Every line in the records below that holds the word "agent" is to be copied.

[Items from a dataset]
------------------------------------------------

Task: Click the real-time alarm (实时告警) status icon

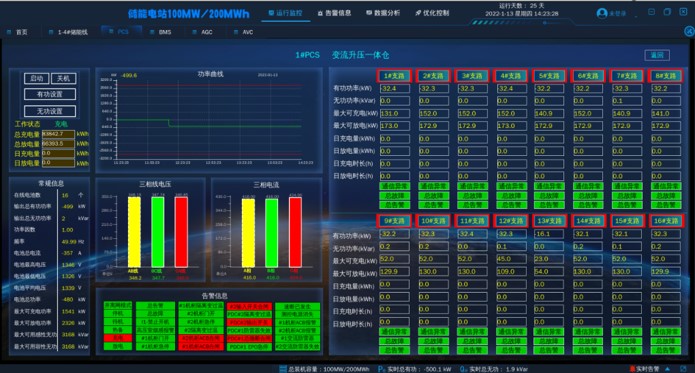Action: coord(633,369)
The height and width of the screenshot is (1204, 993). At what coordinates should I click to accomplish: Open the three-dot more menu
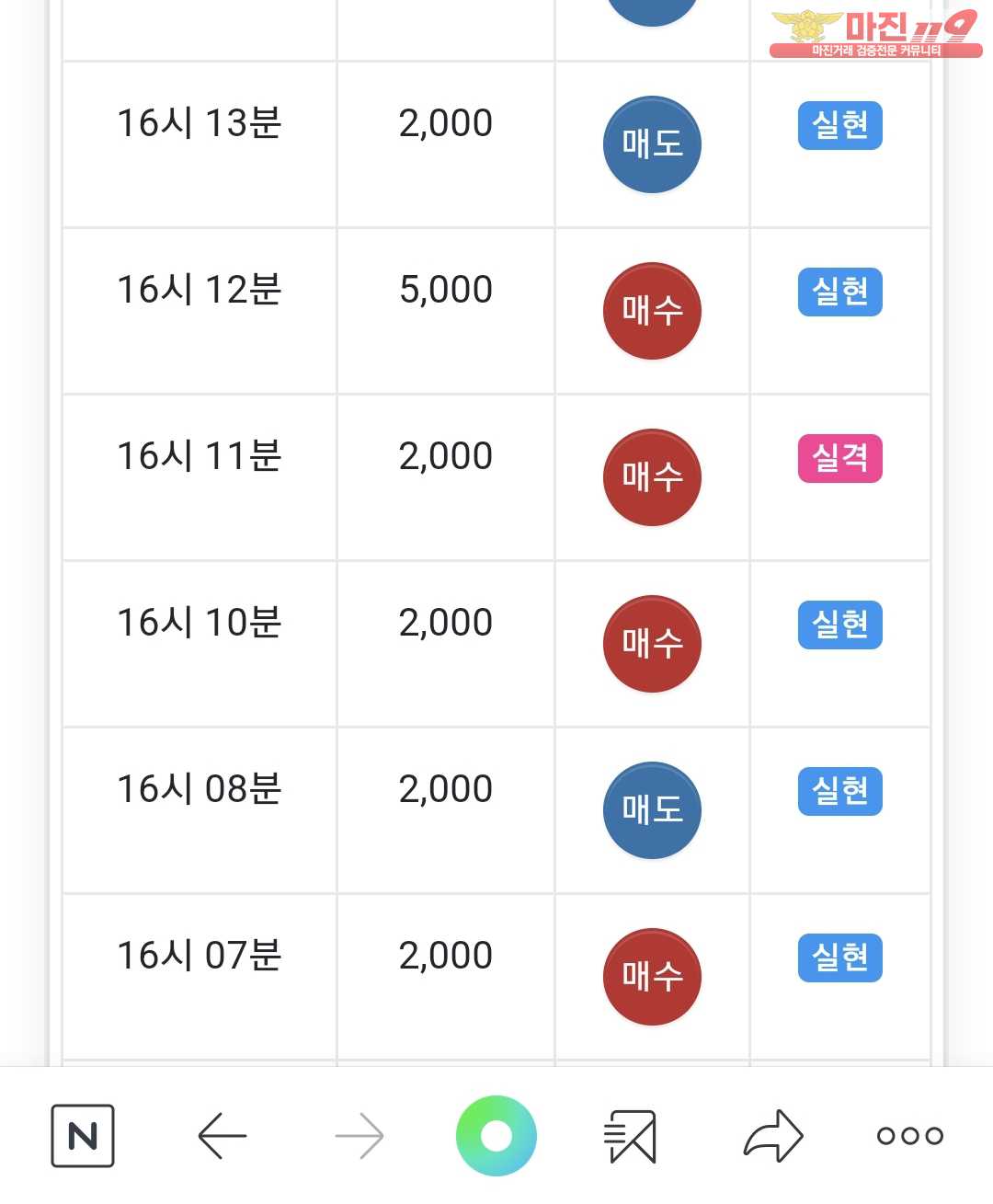910,1136
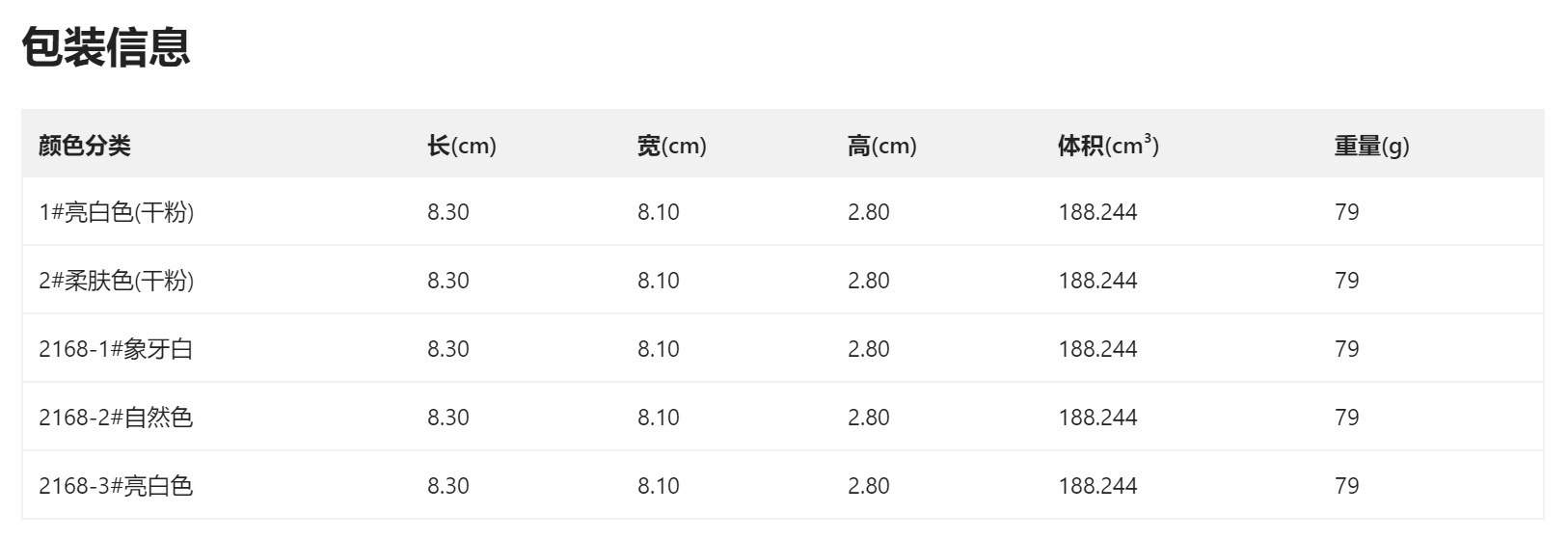This screenshot has width=1568, height=540.
Task: Select the 2168-3#亮白色 row label
Action: tap(116, 486)
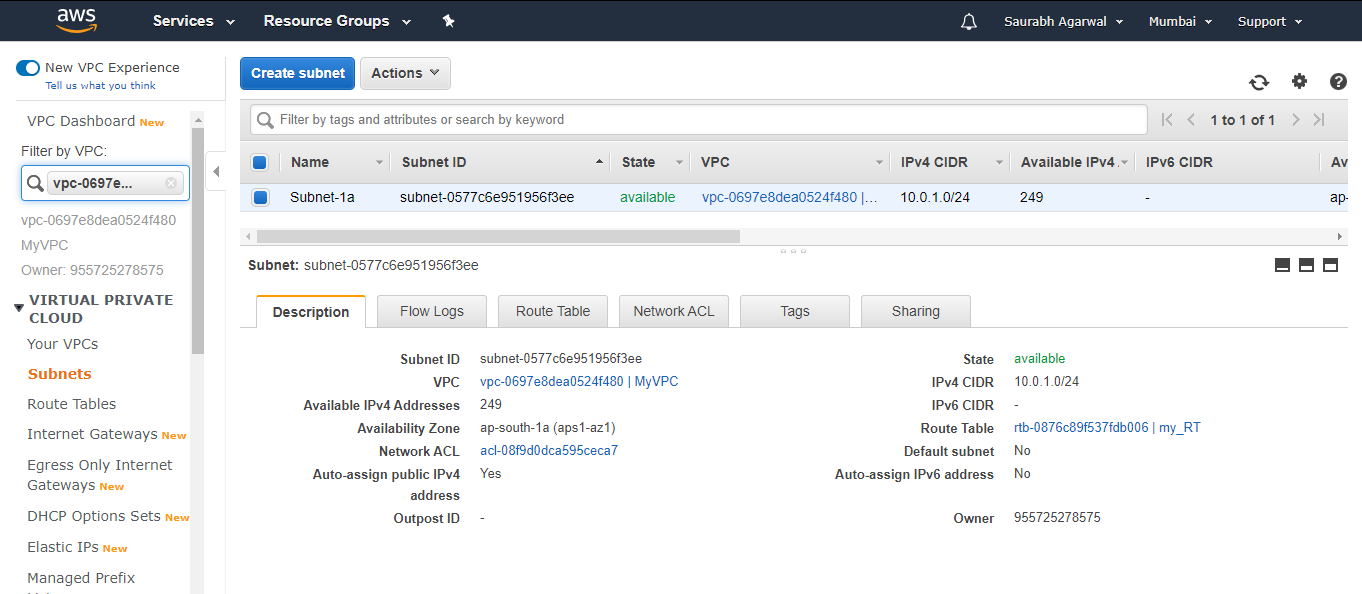This screenshot has height=594, width=1362.
Task: Open the Saurabh Agarwal account menu
Action: [x=1062, y=20]
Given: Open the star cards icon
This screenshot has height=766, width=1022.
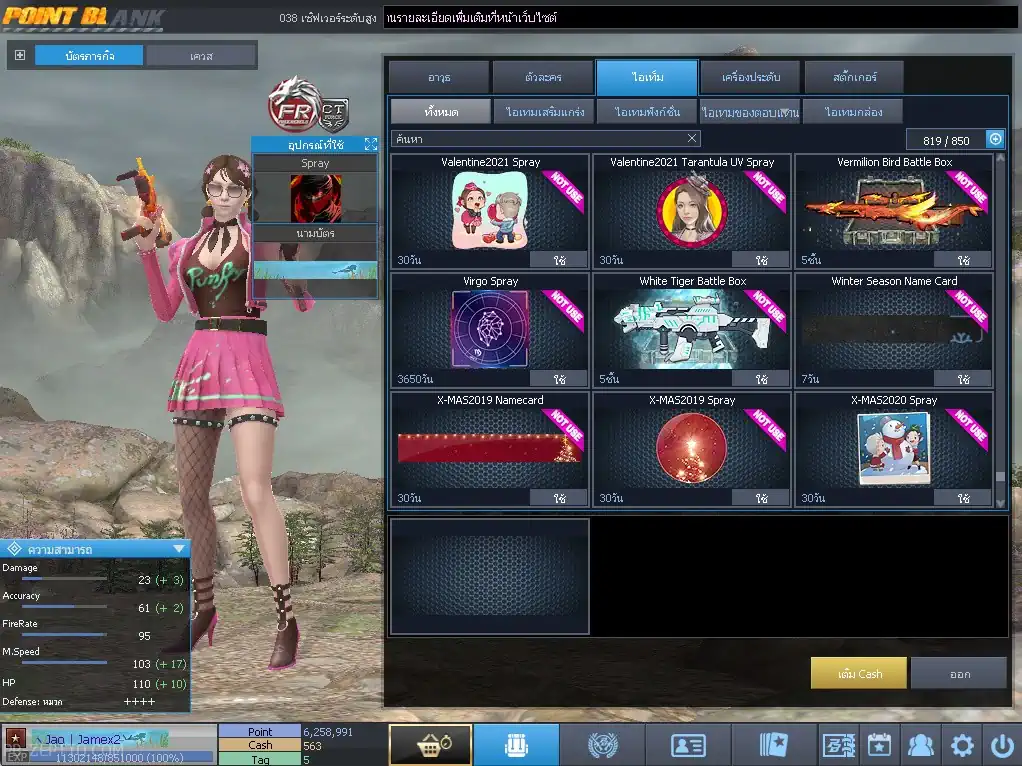Looking at the screenshot, I should tap(774, 745).
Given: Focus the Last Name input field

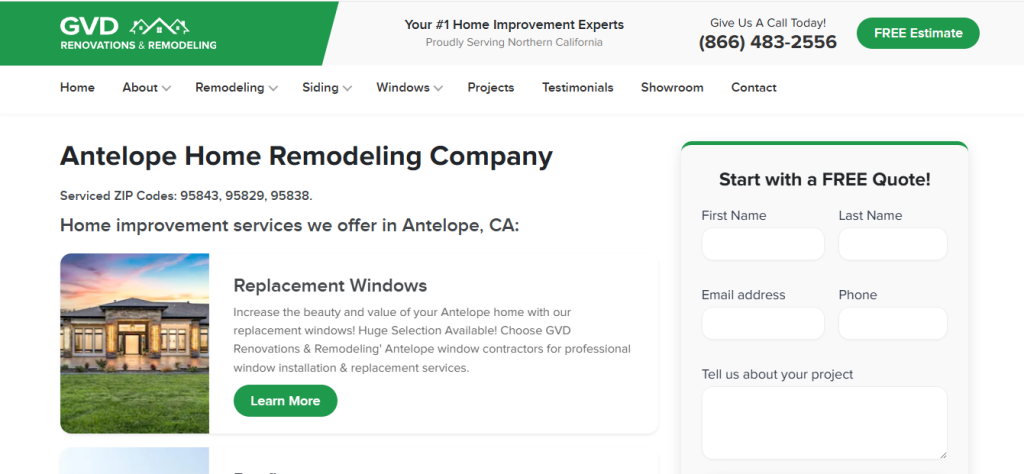Looking at the screenshot, I should 892,244.
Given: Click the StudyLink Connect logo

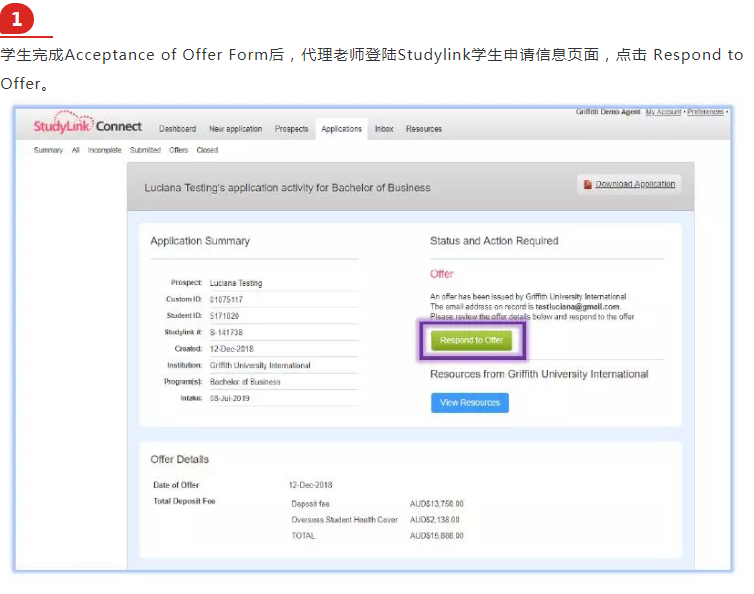Looking at the screenshot, I should (88, 126).
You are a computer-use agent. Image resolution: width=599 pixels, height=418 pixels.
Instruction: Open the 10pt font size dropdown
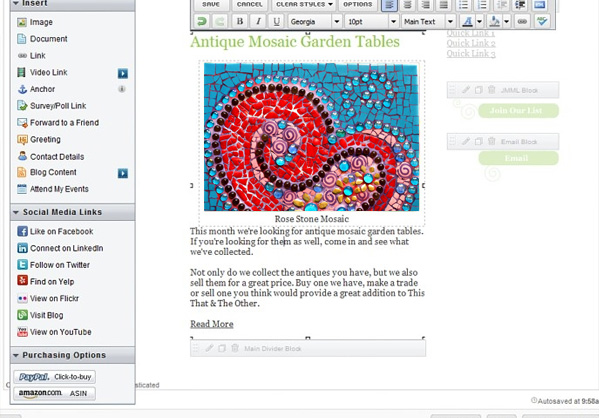click(x=393, y=21)
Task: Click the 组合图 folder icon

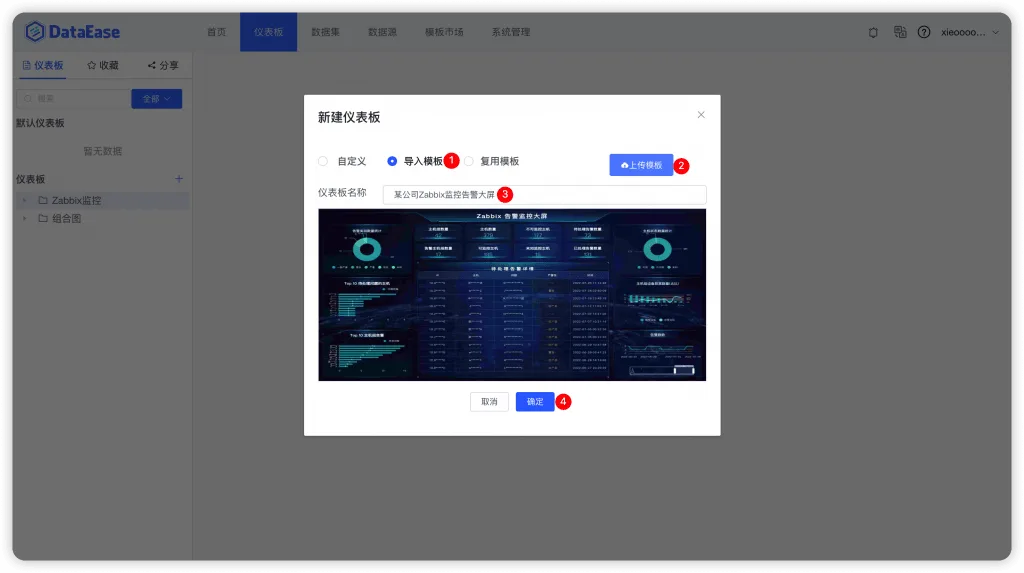Action: point(43,218)
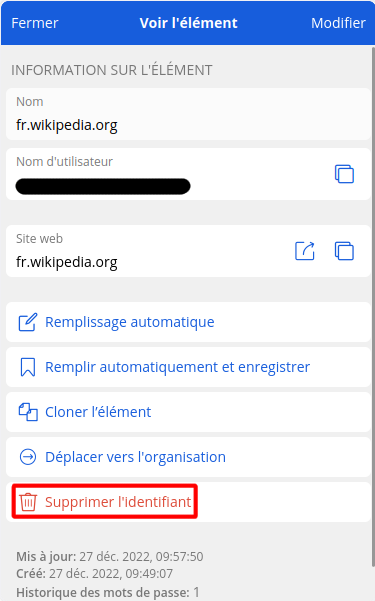Screen dimensions: 375x601
Task: Open edit mode via Modifier
Action: coord(338,23)
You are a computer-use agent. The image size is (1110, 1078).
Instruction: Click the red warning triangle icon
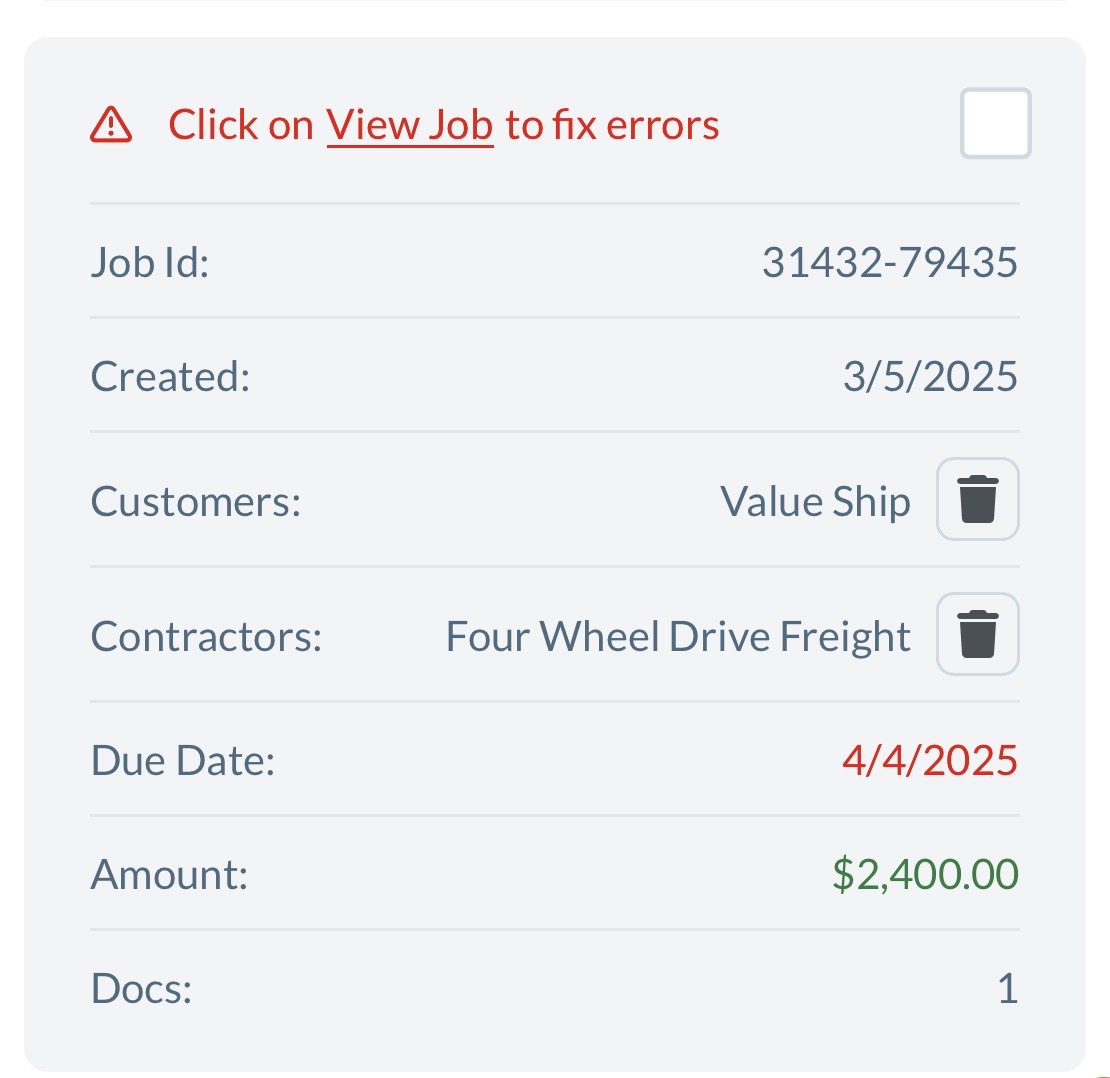point(111,125)
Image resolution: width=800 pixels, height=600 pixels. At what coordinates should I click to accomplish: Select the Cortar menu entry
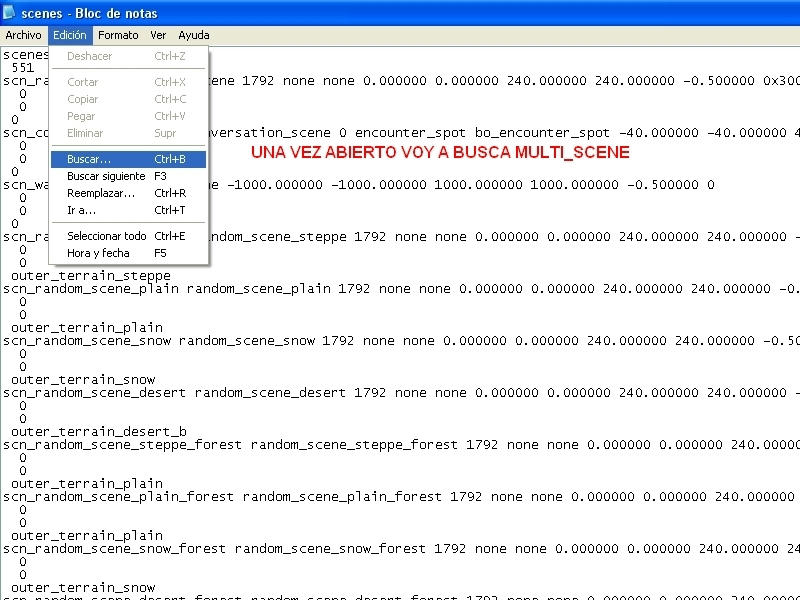(83, 82)
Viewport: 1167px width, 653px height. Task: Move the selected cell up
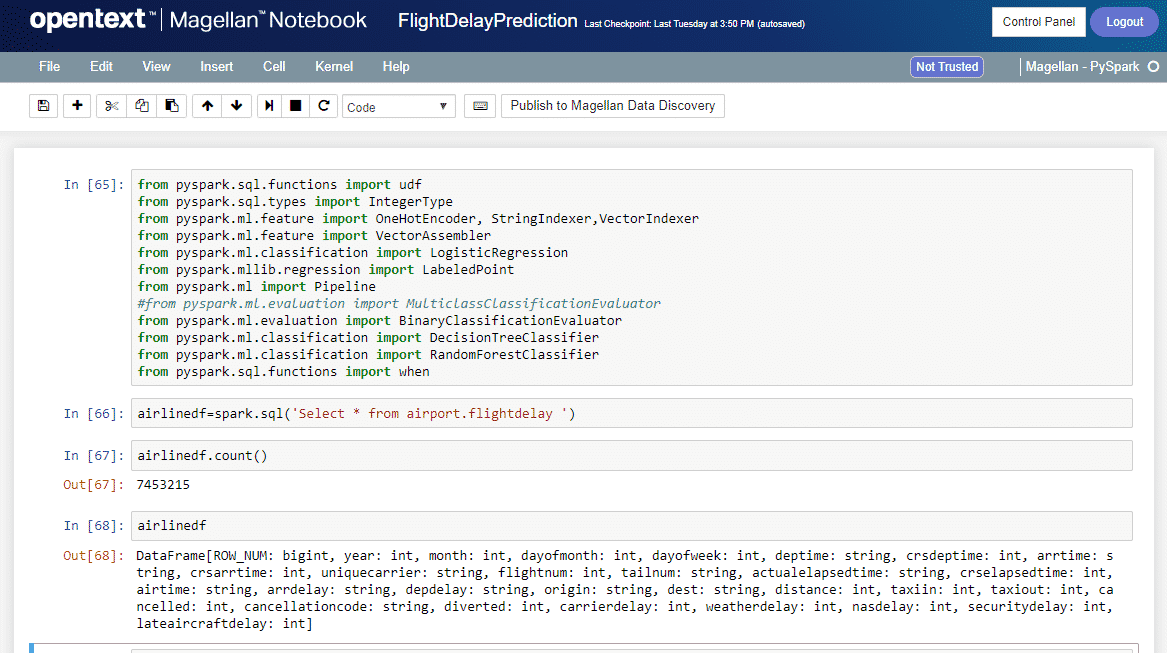pyautogui.click(x=206, y=105)
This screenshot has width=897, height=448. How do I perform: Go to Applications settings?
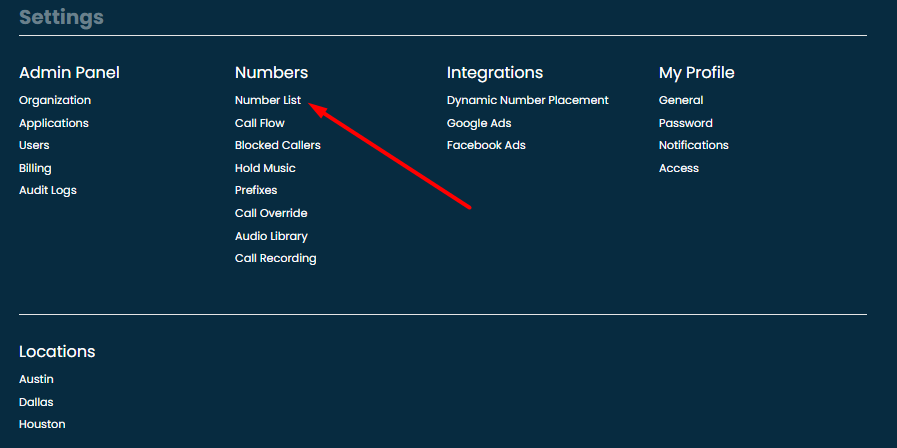(54, 123)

------------------------------------------------

**Response to the exercise:**
You are a computer-use agent. Image resolution: width=599 pixels, height=418 pixels.
You are a computer-use agent. The image size is (1110, 1078).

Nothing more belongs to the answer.